Sunday 20 March 2011

Happy Spring!



First day of spring - glorious day here - brilliant sun - started off cold, but warming up. temps plus one

A maple syrup day. Perfect for the sap to run in the trees. It needs to be cold enough at night to freeze, then warm enough in the day for the sap to run. Friends just down the road had what's called here a 'sugar bush' - which means a stand of maples they tap for syrup. Then they hold a 'cabane a sucre' - a sugar shack...where they boil the sap down to the syrup and also make 'tire'. That's the special syrup that is warmed up, dribbled on snow, and it turns into toffee. Nothing like standing outside in the snow, rolling tire (pronounced teer) off the snow with a stick. And eating it. Grains of what's known as 'sugar snow' mixed in with the toffee.

often there's a party - with fiddlers, and scrambled eggs and beans and bacon...with syrup poured over everything.

I think this must be a bit like clam bakes in other areas.

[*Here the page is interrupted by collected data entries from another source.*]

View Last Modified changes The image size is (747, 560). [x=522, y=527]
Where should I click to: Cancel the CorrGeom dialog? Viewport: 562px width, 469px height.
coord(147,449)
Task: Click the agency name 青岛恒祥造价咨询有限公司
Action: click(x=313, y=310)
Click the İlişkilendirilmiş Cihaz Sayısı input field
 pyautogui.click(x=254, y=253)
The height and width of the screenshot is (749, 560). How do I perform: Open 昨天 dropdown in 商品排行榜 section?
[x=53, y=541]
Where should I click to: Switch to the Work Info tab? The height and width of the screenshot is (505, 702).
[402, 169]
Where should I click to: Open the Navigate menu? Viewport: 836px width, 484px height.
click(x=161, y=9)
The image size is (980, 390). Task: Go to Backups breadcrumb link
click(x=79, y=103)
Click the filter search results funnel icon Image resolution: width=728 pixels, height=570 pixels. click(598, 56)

A real community event.

As you can see, I took a photo of our very special Quebec mud. on Trudy's ball. At least, we all hope it's mud. Except Trudy, who has a taste for the other.

Also took a shot out at the pond. this is significant because today is the first day Michael and I were able to take Trudy around the pond. Had to wear high boots, because every now and them we'd step on snow we thought was solid, and sink in to our knees. Quite a job yanking the foot out without losing the boot. of course, the boot became filled with that granular snow/ice mix.

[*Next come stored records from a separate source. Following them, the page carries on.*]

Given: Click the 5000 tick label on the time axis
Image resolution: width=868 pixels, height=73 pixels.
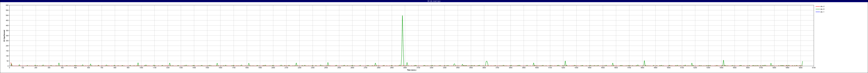Looking at the screenshot, I should (669, 68).
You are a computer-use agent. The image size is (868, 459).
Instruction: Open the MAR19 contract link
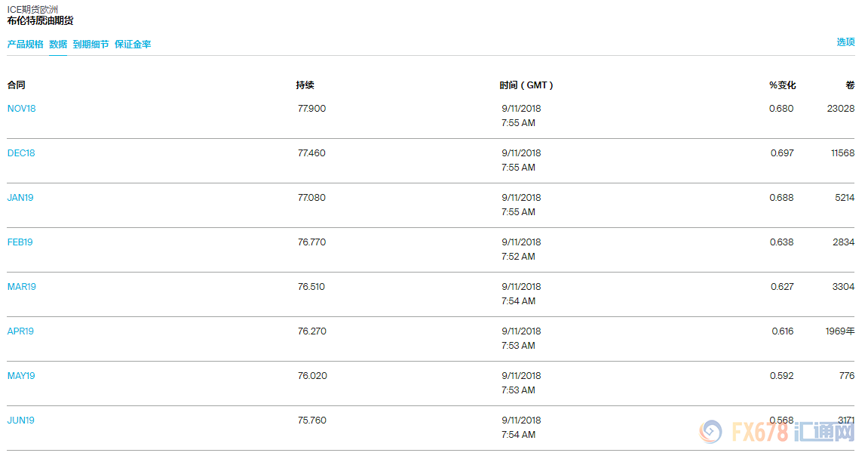[22, 287]
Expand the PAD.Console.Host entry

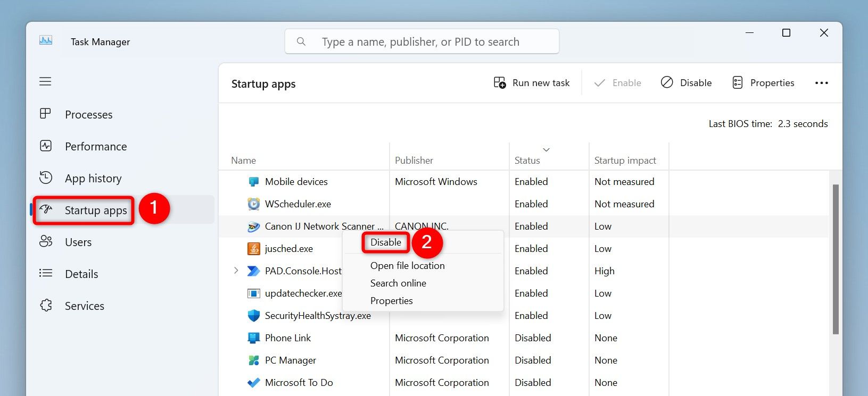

But that's how we know it's spring.

The other clue is that we come back hoarse after screaming at Trudy to get off the pond. She doesn't see the difference between the frozen pond and the field. But of course, the pond is also busy melting. And if she broke through...

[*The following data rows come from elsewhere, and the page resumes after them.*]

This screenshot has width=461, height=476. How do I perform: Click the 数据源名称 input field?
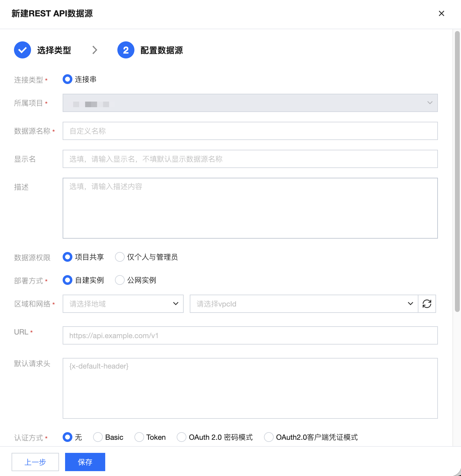(x=250, y=131)
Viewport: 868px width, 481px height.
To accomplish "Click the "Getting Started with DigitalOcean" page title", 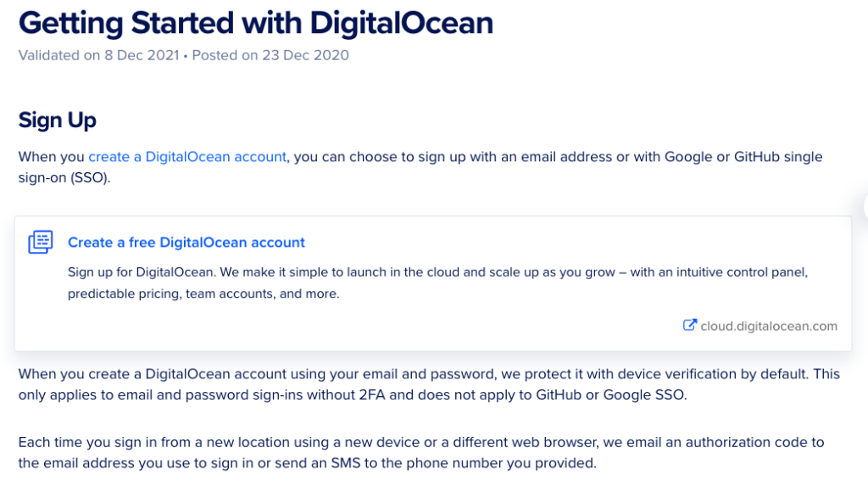I will tap(256, 23).
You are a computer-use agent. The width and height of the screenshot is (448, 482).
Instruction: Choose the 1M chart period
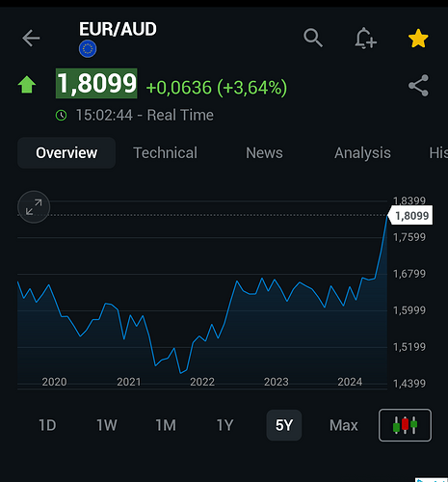[x=166, y=425]
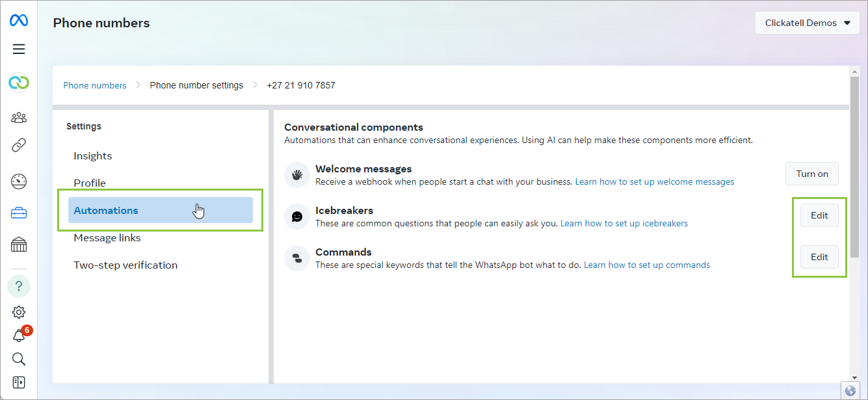Select Insights in Settings menu
Viewport: 868px width, 400px height.
(x=93, y=156)
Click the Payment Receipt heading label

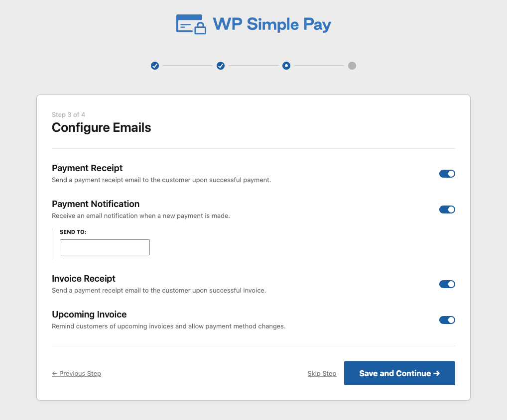coord(87,168)
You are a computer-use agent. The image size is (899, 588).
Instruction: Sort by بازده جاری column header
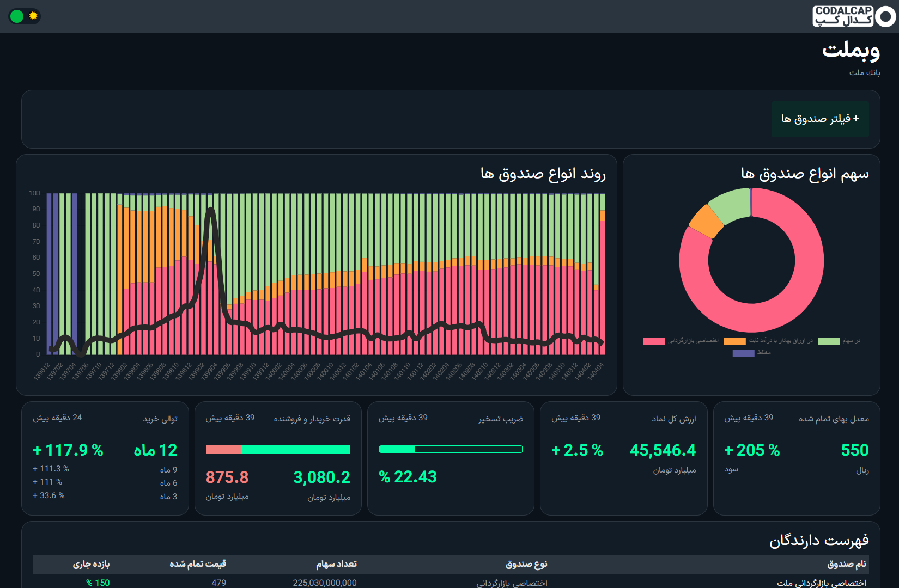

So we scream. And cajole. And bribe. Which is probably the reason she goes out in the first place. Knowing we'll offer cookies to come back. I'd offer the stuff that isn't mud, if it would get her off the fragile ice.

Right now it's probably OK - but at some stage we stop taking her around, just until the ice has gone out completely.

Did you see the Super Moon last night???

We didn't.

Forgot.

Oh well.

Thanks for all the wonderful comments about Aline. Wonderful to read. I wrote her and told her about them, and she wrote back to say how terribly moved she was.

Wrote this morning, as always. Actually, unwrote a lot. In reading over the past chapter I knew one scene was wrong. I tried not to admit it, but finally had to. So I undid it all, and started again. Now it feels right. So much of writing, at least for me, is slapping something down - then editing and shaping and undoing. But I need to have something one the page to work from. About half, I'd say, I get about right the first time....and about half is wrong. And then the trick is to go for walks, or stare into space, or make another cafe au lait, and see it. See what the characters should be doing. And saying.

It's actually fun, when it isn't terrifying.

they're a bit like Trudy, perhaps. Wandering out onto a pond, where they shouldn't be. And me screaming at them to come back. to solid ground.

happily, as yet, I haven't had to offer Gamache or any of them 'the thing that isn't mud' as an inducement. I suspect cafe au lait would work better for them.

6 comments:

Valerie said...

Oh I remember sugaring off as a child! I especially liked the maple sugar ham and the sweet scrambled eggs. And then going out to the bushes and pouring the syrup on the snow, rolling it into taffy. And riding back to Montreal with a sore stomach :)

suzanne O'Brien said...

Finished Bury Your Dead last night. I am already missing each person. Especially Henri. I had a great big Golden laying next to me and I am going out today to buy a chuck it! Mud season is upon us also. Love spring and the muddy paws it brings with it.

darlene said...

I love your posts. It sounds today as though you're knitting all those threads into the beautiful fabric that will be your next "yarn". Can't wait.

Jodi said...

Well, my parents (about an hour north of NYC), just called to say it's snowing!

Rain here in the Big Apple.

The mental image of you shouting at your characters to get back to solid ground is very funny.

Barbara said...

In northeast PA we have snow this morning which is kicking our spring fever in the butt. Bah humbug! Supposed to melt but more snow later in the week. Yuck. Funny, as snow melted last week I found part of a ball left here by our friend's dog while our friend was building our stone wall last fall. It looked worse than Trudy's but I'm pretty sure it was just muddy!?!

Lisa said...

I remember sugaring off from when I lived in Massachusetts, and it always reminds me of Laura Ingalls Wilder.
If you need to bribe M. Gamache, may I suggest a licorice pipe?